[Stored items]

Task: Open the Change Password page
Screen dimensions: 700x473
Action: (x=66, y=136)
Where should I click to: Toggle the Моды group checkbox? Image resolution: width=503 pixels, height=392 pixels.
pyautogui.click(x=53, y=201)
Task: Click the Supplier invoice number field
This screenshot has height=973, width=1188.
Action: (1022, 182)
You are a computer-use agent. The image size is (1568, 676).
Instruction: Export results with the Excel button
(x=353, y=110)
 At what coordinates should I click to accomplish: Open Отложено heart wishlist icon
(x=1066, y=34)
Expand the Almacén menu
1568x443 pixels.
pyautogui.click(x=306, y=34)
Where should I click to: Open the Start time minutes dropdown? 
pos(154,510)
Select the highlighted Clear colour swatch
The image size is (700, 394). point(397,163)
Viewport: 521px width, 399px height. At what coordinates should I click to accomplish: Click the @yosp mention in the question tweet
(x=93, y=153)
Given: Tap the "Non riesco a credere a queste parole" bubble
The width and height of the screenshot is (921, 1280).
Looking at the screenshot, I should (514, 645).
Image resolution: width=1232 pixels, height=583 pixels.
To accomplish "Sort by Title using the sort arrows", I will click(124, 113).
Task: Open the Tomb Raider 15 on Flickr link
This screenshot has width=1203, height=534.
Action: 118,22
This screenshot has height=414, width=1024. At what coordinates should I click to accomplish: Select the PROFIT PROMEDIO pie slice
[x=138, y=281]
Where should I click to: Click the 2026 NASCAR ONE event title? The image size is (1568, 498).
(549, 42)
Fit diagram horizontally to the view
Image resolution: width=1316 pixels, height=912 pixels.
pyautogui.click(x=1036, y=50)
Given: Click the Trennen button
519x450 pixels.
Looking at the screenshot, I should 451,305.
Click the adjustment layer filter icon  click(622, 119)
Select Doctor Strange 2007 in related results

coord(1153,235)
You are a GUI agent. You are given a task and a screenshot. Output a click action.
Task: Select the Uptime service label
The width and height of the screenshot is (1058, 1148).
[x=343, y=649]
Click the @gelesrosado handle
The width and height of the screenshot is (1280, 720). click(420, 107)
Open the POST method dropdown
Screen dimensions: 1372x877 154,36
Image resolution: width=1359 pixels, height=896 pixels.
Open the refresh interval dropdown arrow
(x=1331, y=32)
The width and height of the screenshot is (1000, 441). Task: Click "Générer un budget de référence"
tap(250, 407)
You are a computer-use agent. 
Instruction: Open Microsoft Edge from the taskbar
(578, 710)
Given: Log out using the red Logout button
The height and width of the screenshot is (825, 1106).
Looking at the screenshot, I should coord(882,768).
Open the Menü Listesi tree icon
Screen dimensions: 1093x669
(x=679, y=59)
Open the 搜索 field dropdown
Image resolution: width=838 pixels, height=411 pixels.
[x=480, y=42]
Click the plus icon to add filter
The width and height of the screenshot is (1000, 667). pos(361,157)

- INSTRUCTIONS FOR THE TASK:
Word for word, transcribe each of the entries above.

- RESULT OF THIS TASK:
Task: Open the Change Password page
Screen dimensions: 700x473
Action: (x=66, y=136)
Where should I click to: Toggle the Моды group checkbox? Image resolution: width=503 pixels, height=392 pixels.
pyautogui.click(x=53, y=201)
Task: Click the Supplier invoice number field
This screenshot has height=973, width=1188.
Action: (1022, 182)
You are a computer-use agent. The image size is (1568, 676).
Instruction: Export results with the Excel button
(x=353, y=110)
 At what coordinates should I click to accomplish: Open Отложено heart wishlist icon
(x=1066, y=34)
Expand the Almacén menu
1568x443 pixels.
pyautogui.click(x=306, y=34)
Where should I click to: Open the Start time minutes dropdown? 
pos(154,510)
Select the highlighted Clear colour swatch
The image size is (700, 394). point(397,163)
Viewport: 521px width, 399px height. At what coordinates should I click to accomplish: Click the @yosp mention in the question tweet
(x=93, y=153)
Given: Tap the "Non riesco a credere a queste parole" bubble
The width and height of the screenshot is (921, 1280).
Looking at the screenshot, I should (514, 645).
Image resolution: width=1232 pixels, height=583 pixels.
To accomplish "Sort by Title using the sort arrows", I will click(124, 113).
Task: Open the Tomb Raider 15 on Flickr link
This screenshot has width=1203, height=534.
Action: 118,22
This screenshot has height=414, width=1024. At what coordinates should I click to accomplish: Select the PROFIT PROMEDIO pie slice
[x=138, y=281]
Where should I click to: Click the 2026 NASCAR ONE event title? The image size is (1568, 498).
(549, 42)
Fit diagram horizontally to the view
Image resolution: width=1316 pixels, height=912 pixels.
pyautogui.click(x=1036, y=50)
Given: Click the Trennen button
519x450 pixels.
Looking at the screenshot, I should 451,305.
Click the adjustment layer filter icon  click(622, 119)
Select Doctor Strange 2007 in related results

coord(1153,235)
You are a GUI agent. You are given a task and a screenshot. Output a click action.
Task: Select the Uptime service label
The width and height of the screenshot is (1058, 1148).
[x=343, y=649]
Click the @gelesrosado handle
The width and height of the screenshot is (1280, 720). click(420, 107)
Open the POST method dropdown
Screen dimensions: 1372x877 154,36
Image resolution: width=1359 pixels, height=896 pixels.
Open the refresh interval dropdown arrow
(x=1331, y=32)
The width and height of the screenshot is (1000, 441). Task: Click "Générer un budget de référence"
tap(250, 407)
You are a computer-use agent. 
Instruction: Open Microsoft Edge from the taskbar
(578, 710)
Given: Log out using the red Logout button
The height and width of the screenshot is (825, 1106).
Looking at the screenshot, I should coord(882,768).
Open the Menü Listesi tree icon
Screen dimensions: 1093x669
(x=679, y=59)
Open the 搜索 field dropdown
Image resolution: width=838 pixels, height=411 pixels.
[x=480, y=42]
Click the plus icon to add filter
The width and height of the screenshot is (1000, 667). pos(361,157)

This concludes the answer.